Si la situation semble difficile à imaginer aujourd’hui, la mise sur pied de la Grande bibliothèque de la rue Berri ainsi que celle de Bibliothèque et Archives nationales du Québec (BAnQ) provoquent à l’époque un véritable rempart d’opposition. Tout y passe : l’ampleur ambitieuse du projet, son coût, sa localisation, ou encore son architecture.

Le livre Lise Bissonnette : entretiens de Pascale Ryan, publié par les Éditions du Boréal.

 

N’en déplaise aux sceptiques, la Grande bibliothèque est un succès dès le jour de son inauguration, au printemps 2005, se souvient Mme Bissonnette. « Ces instants nous ont appris que le bâtiment, forme et fond, serait aimé, déclare-t-elle dans Entretiens. Nous avions réussi à n’exclure personne, des enfants aux aînés, des solitaires aux communautaires, des Québécois de souche aux Québécois issus de l’immigration. » À l’occasion de l’ouverture du bâtiment est alors proposée l’exposition Tous ces livres sont à toi ! portant sur le long combat qu’a été l’instauration d’une bibliothèque publique au Québec.

L’Université du peuple

Mme Bissonnette devient présidente du Conseil d’administration de l’Université du Québec à Montréal (UQAM) en 2013, et ce, jusqu’en 2018. Elle défend encore aujourd’hui inlassablement l’établissement, fondé pour rendre le savoir accessible au plus grand nombre, ainsi que le réseau régional des universités du Québec.

Elle avoue être inquiète pour l’UQAM, à laquelle elle est très attachée et qu’elle a « tatouée sur le cœur ». Pendant des années, elle a prêché dans le désert pour que le gouvernement s’intéresse à son sort. L’Université reste malheureusement sous-financée continuellement et ne dispose ni des puissants lobbyistes qui défendent l’Université de Montréal ou celle de McGill auprès des décisionnaires, ni de leurs considérables moyens financiers. De plus, l’UQAM souffre toujours d’un problème d’image – injuste, selon Mme Bissonnette – face aux universités que l’actuel premier ministre du Québec, François Legault, appelait « les universités d’excellence » lorsqu’il était ministre de l’Éducation.

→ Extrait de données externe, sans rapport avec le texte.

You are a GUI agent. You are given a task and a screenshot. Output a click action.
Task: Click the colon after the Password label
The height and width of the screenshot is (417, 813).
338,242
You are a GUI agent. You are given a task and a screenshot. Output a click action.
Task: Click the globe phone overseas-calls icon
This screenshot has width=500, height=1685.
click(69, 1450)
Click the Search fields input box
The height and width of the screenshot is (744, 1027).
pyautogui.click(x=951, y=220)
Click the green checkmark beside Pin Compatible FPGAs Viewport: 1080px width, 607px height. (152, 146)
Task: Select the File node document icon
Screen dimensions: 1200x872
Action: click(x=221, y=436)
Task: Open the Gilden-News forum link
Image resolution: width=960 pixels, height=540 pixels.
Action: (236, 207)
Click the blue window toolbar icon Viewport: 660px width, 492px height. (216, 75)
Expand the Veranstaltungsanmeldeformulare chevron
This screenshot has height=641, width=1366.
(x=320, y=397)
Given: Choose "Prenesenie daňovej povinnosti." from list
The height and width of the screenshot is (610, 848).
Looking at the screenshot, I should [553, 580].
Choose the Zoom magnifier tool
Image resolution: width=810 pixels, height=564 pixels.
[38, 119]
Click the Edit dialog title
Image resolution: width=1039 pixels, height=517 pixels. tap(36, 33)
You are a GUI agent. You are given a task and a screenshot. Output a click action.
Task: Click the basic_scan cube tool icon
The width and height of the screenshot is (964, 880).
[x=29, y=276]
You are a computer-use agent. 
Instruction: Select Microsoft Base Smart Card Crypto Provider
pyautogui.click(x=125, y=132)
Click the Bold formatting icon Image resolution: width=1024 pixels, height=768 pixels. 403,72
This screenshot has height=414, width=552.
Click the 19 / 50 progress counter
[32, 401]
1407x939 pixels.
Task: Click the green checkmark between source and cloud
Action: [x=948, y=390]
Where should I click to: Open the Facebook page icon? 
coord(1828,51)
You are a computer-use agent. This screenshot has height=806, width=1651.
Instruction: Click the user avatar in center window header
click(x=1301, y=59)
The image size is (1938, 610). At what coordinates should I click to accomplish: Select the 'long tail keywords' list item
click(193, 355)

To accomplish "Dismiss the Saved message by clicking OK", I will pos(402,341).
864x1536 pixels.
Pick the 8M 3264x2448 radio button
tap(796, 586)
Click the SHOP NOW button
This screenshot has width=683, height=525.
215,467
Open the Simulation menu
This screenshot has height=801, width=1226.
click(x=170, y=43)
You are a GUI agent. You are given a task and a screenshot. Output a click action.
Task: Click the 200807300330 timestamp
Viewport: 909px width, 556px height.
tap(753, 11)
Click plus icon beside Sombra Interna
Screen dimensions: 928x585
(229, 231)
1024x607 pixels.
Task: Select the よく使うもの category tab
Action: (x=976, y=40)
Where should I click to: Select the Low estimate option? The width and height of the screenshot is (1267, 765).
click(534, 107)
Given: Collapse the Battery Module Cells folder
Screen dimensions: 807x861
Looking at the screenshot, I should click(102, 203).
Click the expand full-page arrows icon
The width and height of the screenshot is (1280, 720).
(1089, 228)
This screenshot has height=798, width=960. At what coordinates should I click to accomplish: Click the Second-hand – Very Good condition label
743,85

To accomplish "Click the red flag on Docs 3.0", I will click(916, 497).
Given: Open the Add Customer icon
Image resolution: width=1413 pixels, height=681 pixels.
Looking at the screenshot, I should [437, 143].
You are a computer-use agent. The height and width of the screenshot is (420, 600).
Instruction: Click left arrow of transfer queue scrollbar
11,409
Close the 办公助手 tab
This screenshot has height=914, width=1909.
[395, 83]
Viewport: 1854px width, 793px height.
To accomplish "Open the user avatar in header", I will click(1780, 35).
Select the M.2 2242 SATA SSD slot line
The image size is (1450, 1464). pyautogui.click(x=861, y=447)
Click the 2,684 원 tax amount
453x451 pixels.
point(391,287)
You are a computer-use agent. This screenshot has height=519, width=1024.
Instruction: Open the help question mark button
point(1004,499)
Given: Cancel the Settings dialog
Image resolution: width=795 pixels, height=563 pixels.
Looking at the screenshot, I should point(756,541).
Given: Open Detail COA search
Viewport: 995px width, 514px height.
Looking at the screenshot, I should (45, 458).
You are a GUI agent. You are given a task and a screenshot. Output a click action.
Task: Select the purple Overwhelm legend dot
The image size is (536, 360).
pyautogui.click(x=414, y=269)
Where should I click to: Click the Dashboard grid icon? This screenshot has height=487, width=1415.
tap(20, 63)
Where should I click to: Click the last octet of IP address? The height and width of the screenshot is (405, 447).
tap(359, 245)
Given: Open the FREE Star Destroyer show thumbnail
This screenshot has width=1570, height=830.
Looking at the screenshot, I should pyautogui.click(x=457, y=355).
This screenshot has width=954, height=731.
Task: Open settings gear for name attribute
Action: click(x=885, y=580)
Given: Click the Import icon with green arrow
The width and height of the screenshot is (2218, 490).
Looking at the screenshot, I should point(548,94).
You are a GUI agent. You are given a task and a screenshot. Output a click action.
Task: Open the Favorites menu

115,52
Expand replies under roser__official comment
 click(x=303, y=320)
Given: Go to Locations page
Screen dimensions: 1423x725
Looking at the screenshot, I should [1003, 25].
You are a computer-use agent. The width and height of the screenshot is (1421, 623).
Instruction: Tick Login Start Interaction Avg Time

La valeur de l’éducation pour tous

Même si elle est à la retraite, Mme Bissonnette reste très ouverte sur le monde. Le sujet de l’éducation comme moyen d’assurer une meilleure égalité des chances la préoccupe toujours. Elle s’indigne des programmes à vocation particulière dans les écoles publiques pour lesquels les parents doivent débourser des milliers de dollars. Elle se souvient de l’époque où les curés payaient pour les études des enfants talentueux. « Maintenant, ce sont des fondations, dans des écoles publiques ! s’offusque-t-elle. On est où, là ? »

Comprendre pourquoi Mme Bissonnette tentait de faire prendre conscience de leur chance à des finissant·e·s à l’occasion de leurs collations des grades n’est pas difficile. Elle trouve en effet que les universités ne leur disent rien de bien inspirant au moment de la remise de leur diplôme. « Vous avez obtenu votre diplôme, on est très fiers de vous ! », ironise-t-elle. Mme Bissonnette a toujours préféré les inviter à être conscients d’être dans un lieu particulièrement privilégié, et à chérir ce souvenir toute leur vie. « Avoir un diplôme universitaire vous a changés, et vous avez la responsabilité de porter le savoir dans la société », leur annonçait-elle. Elle sourit à l’évocation de ces propos. « J’ai l’impression que je passais dans le beurre, mais il fallait que je le dise quand même, parce que je continue à croire à ça ! », conclut-elle.